A cyberpunk cyberpunt
There’s something cool, elegant and deliciously dangerous about Altered Carbon’s cyberpunk-noir vision of the future. However, while this adaptation has cunning ideas and sleek presentation going in its favour, a choppy ruleset and some frustrating design decisions keep it from hitting the mark.
Based on the Netflix series of the same name, as well as the Richard Morgan novels, Altered Carbon is a deeply detailed game of futuristic intrigue and razor-sharp violence. It creates a system that loves to tinker with imagined technology, and while it never hits the complexity of cyberpunk stablemates like Shadowrun, the 300-odd pages of the core book are packed with plenty of whirring rules and sub-systems.
One of the core conceits of the setting is that every single person has a tiny stack of electronics wedged into their neck, digitising their personality and memories, and storing it on the titular slabs of carbon. If somebody dies – or simply wants to transfer to a new body – you can rip the stack out and stick it in a fresh ‘sleeve’.
This has some weird and wonderful implications for our body-hopping heroes, such as making high-lethality combat not a particularly big deal. The GM can toss characters off rooftops and launch missiles at them and not have to worry overmuch about the campaign suddenly stalling because half the party got mulched.
On top of this, it means that a fair few of your character’s stats are tied to their sleeve, rather than their personality. If you suddenly find that you need a big, strong bruiser in the party, it’s possible to pool your cash and get hold of a tricked-out combat sleeve for one of your characters to download themselves into.
Another tick mark in the game’s favour is the emphasis it places on making contacts and dealing in information. ‘Influence Points’ are a currency and having somebody on the team with solid contacts and a winning smile is just as important as making sure you have somebody who can shoot.
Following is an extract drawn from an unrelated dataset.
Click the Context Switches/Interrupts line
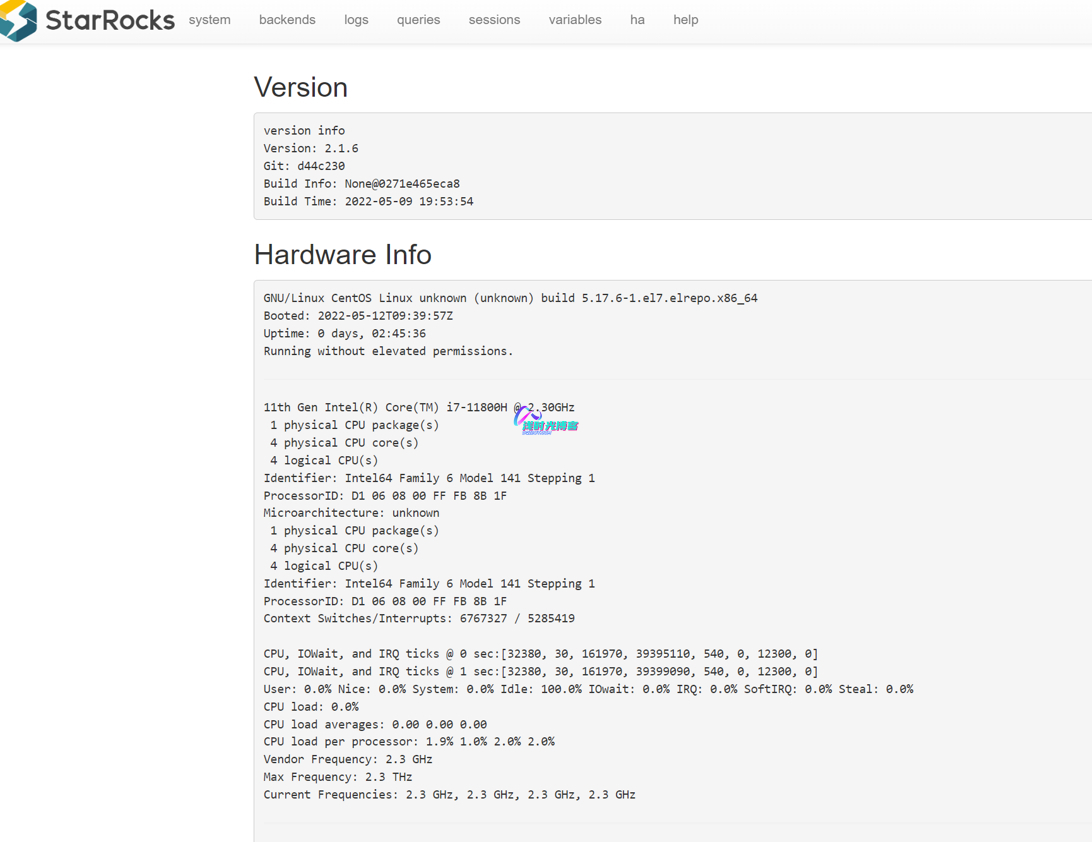This screenshot has height=842, width=1092. point(418,619)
Together, these elements set Altered Carbon up for a solid cyberpunk experience that manages to feel distinct and exciting. However, when you get to the table and start to play the game, things quickly gum up.
The rolling that makes up the core gameplay isn’t too bad, but it’s all very confusingly arranged. Characters want to roll low, but bonuses to their chances are still expressed as positive numbers. And these bonuses must be kept entirely separate from attribute bonuses, which are derived from elsewhere and never actually get added to anything (as, for example, a bonus), but are rather used to determine target numbers to roll for. But only if the GM feels like it, otherwise you use a system that’s kind of guesswork. Honestly, it’s kind of a mess.
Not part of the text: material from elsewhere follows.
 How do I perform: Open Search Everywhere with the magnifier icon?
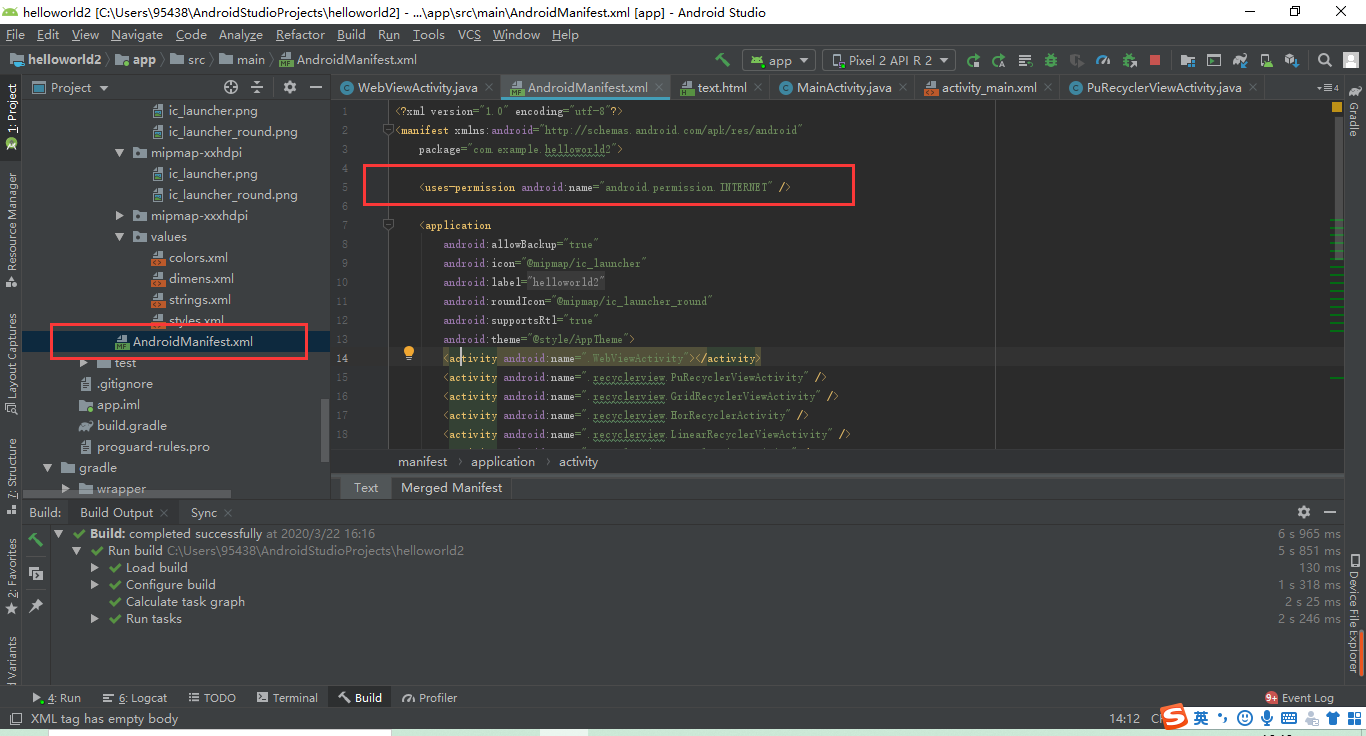pos(1325,60)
Once you wrap your head around things it all rattles along reasonably well, but there’s one hell of a learning curve. It genuinely took our playtest group around twenty minutes to try and work out how to shoot somebody.
Perhaps we were just being particularly slow on the uptake, but it doesn’t help that everything is thoroughly muddied by an over-reliance on a library of symbols that represent almost all the major game concepts. Using symbols to represent common concepts isn’t an inherently bad idea, but it does rely on players being able to A) distinguish between them at a glance, and B) easily look them up.
Altered Carbon whiffs both of these tests. About two-thirds of the symbols are grey blobs that can be impossible to tell apart if you’re reading on a mid-size tablet or laptop screen, and the explanations of what they mean are spread out over more than 100 pages of rules. There are a lot of cool ideas baked into the system, but playing it is an absolute chore.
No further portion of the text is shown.